Now I’ve been snuggling up with computers since I was about 10 years old, I figure, but it wasn’t until my first time logging onto a BBS (Bulletin Board System) that I truly considered what I was getting myself into. Seeing that “Username/Password” screen spring up in ASCII text felt like somebody saying to me, “Here’s the world; will that be paper or plastic?” Through my BBS experiences I chatted with folks from Australia via Telnet and played the first massively multiplayer role-playing games, called “MUDs” with friends I would eventually have the pleasure of meeting in person. Heck, my best friend was one of the first people I met off there.
At the time of my bulletin board prominence the consumer Internet as we know it was still in its infancy, relatively speaking. Prodigy was the first “official” service I remember toying with, but it really wasn’t until America Online started their software saturation campaign that things really began to heat up. When I think back, they must have delivered at least 30 of those stupid floppy discs a week to my folk’s house.
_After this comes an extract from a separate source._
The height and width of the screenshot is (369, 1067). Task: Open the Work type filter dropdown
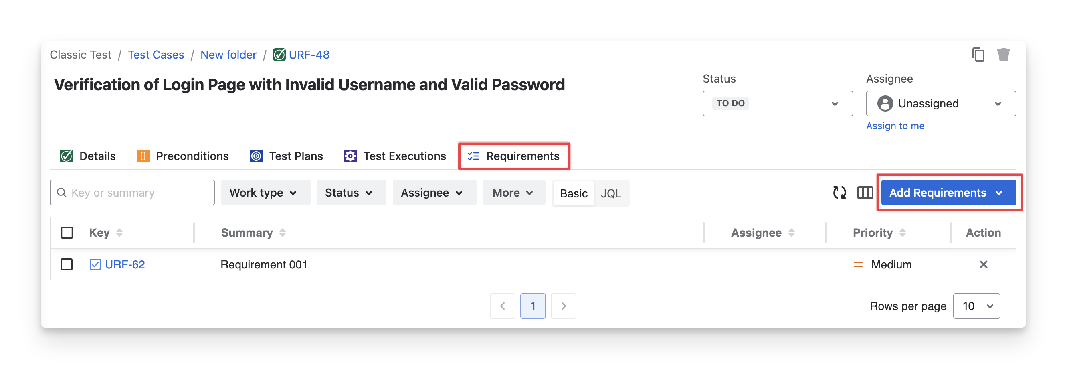pos(265,192)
Eventually, there were so many you couldn’t give ‘em away! Our local Salvation Army Store even had a separate section for unused AOL floppy discs. Only 10¢ each! At least when they switched to sending AOL on compact disc you could put them in the microwave for a quick fireworks show. I don’t recommend doing this unless you’re a stupid 15 year old boy, however.
But think about it for a second. How many of those discs actually did get installed? How many people “logged on” for the first time and saw the potential wealth of knowledge and slacking that stood before them? Now think about how many people those people told, and how many people bought a computer because they wanted to get in on the fun. This was magical, akin to the invention of TV and the Radio; and where computers were just glorified calculators and word-processors before; the Internet made them a staple of life. And what made this possible? Yep, you guessed it; America Online and their shotgun advertising blitz.
I talk all kinds of smack about AOL, mainly because I think there are simply better ways to access the Internet, yet I have to give them credit, because without them where would we be?
There’s a bad side to this, and it’s a personal one for me, but I’ll save it for another entry. In the meantime, have a good argue with someone about it and get back to me.